Sweetness abounds in the summertime on Long Island. Our gardens, farm stands and farmers markets are chock-full of sun-ripened sweetness. From beans and corn to peppers and tomatoes, our summer harvest is as luscious as it is abundant. Still, the sweetest taste of summer comes from Mother Nature’s confection, fruit. Whether you grow your own, pick your own, select your own at a market or forage for it, fresh local fruit is one of the purest indulgences of summer. Early summer gives us strawberries and rhubarb; mid-summer welcomes sweet cherries and the berry harvest: black, blue, boysen, goose, huckle and rasp; and late summer brings on figs, grapes, melons and stone fruit: nectarines, peaches, plums, beach plums and native black cherries.
If happiness is a bowl of cherries, than summer should be overflowing with local Prunus happiness, right? Well not so much. While native black cherries, Prunus serotina, grow in nearly every park on Long Island, according to naturalist Steve “Wildman” Brill, unless they grow in full sun in areas supported by many black cherry trees, the pickings at harvest time (late summer) will be slim. Fire Island hot spot Cherry Grove is named for the large number of black cherry trees that once inhabited the island, and the trees still thrive at the Sunken Forest at Sailor’s Haven, just west of the Grove. Visitors to the Sunken Forest are permitted to pick a maximum of two quarts of cherries per visit. Sweet cherry trees, Prunus avium, are the “feral form of the commercially grown cherry, created from seeds dropped by birds and not from cuttings,” explains Brill. Bottom line, wild cherries can be found and foraged on Long Island. Word to the wise, always be sure that you have permission prior to foraging.
Wickham’s Fruit Farm in Cutchogue is the only grower of sweet cherries on Long Island. Gekee Wickham explains that cherries are a very difficult crop to grow, “cherries never make money for us. Why do we grow cherries? Way back when, Tom’s (Wickham) father said, ‘I like to grow the crops that I like to eat.’” Like many of us, the Wickhams love cherries. “When you get to pick a ripe cherry off a tree, it is like God’s gift to you,” discloses Mrs. Wickham, “It is like out of this world. Once you taste that, nothing evermore tastes like that. It is like the sweetest nectar in the whole wide world.”
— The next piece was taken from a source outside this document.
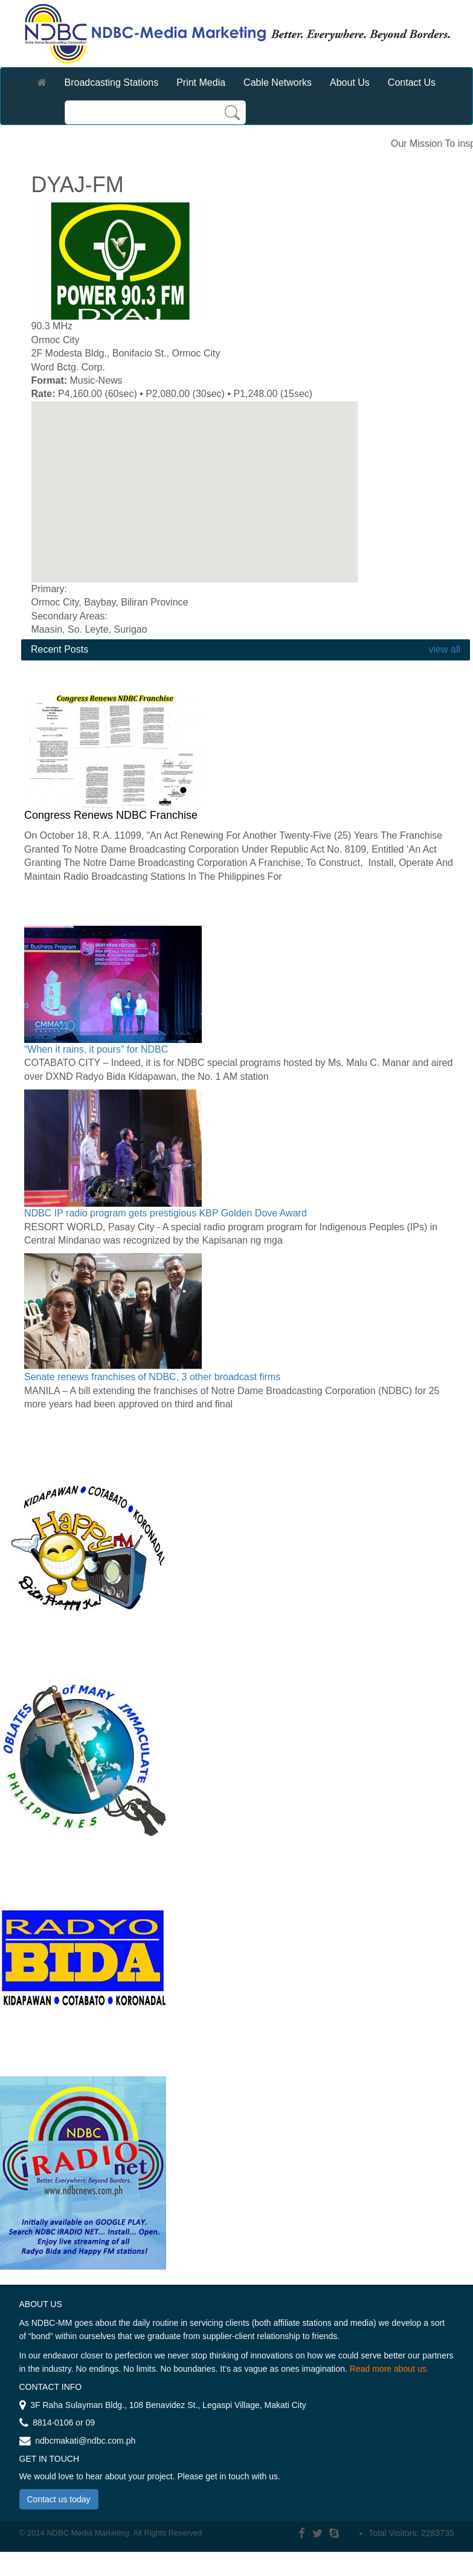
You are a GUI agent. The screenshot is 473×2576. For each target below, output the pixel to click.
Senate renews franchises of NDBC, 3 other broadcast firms (152, 1377)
Without a doubt, a bowl of cherries is perfectly happy and delectable unembellished. Our recipe for Summer Pavlova, featuring plums and cherries, gives local cherries a bit of well-deserved elaboration. Have a happy summer!
Recipe by Cameron Prather
4 egg whites, room temperature
Pinch kosher salt
1 cup granulated sugar
½ teaspoon vanilla extract
½ teaspoon white vinegar
1 teaspoon cornstarch
2 pints of fresh fruit, macerated with a little sugar (we used plums and cherries)
Fresh whipped cream
Heat your oven to 250°. Line a baking sheet with parchment paper. With a pencil, trace a 9-inch circle, or four 4-inch circles, on the parchment. Turn the parchment over.
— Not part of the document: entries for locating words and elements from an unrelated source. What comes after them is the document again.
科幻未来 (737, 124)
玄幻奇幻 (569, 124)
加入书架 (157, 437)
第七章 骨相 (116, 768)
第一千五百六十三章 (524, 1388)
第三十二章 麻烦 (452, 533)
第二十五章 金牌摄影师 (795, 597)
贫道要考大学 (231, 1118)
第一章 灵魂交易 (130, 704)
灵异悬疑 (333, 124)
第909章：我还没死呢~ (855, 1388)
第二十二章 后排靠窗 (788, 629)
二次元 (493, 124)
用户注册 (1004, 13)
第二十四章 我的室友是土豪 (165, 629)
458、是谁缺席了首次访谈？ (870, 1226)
Place the egg whites and a pinch of salt in the bowl of a stand mixer and, using the whisk attachment on high, whisk until stiff peaks form, 4 to 5 minutes. Reduce the speed to medium and slowly add the sugar over 2 minutes. Stop and scrape down the sides of the bowl. Increase the speed to high and whisk until the mixture is smooth and glossy and stiff peaks form, 6 to 7 minutes. Decrease the speed to low and add the vanilla, vinegar and cornstarch. Mix just to combine.
Gently spoon the meringue onto the parchment and spread to fit the shape of the circle, forming a slight well in the center. Place the meringue into the oven and bake for 45 minutes.
Turn off the heat and leave in the oven for 3 hours, or until the meringue is crisp and dry on the outside. Open the oven door and cool completely before removing from the oven, approximately 30 minutes.
Just before serving, top with a mixture of fresh summer fruit. We used fresh plums and cherries, tossed with a little sugar and some of Miss Amy’s Beach Plum Preserves. Top with fresh whipped cream, if desired.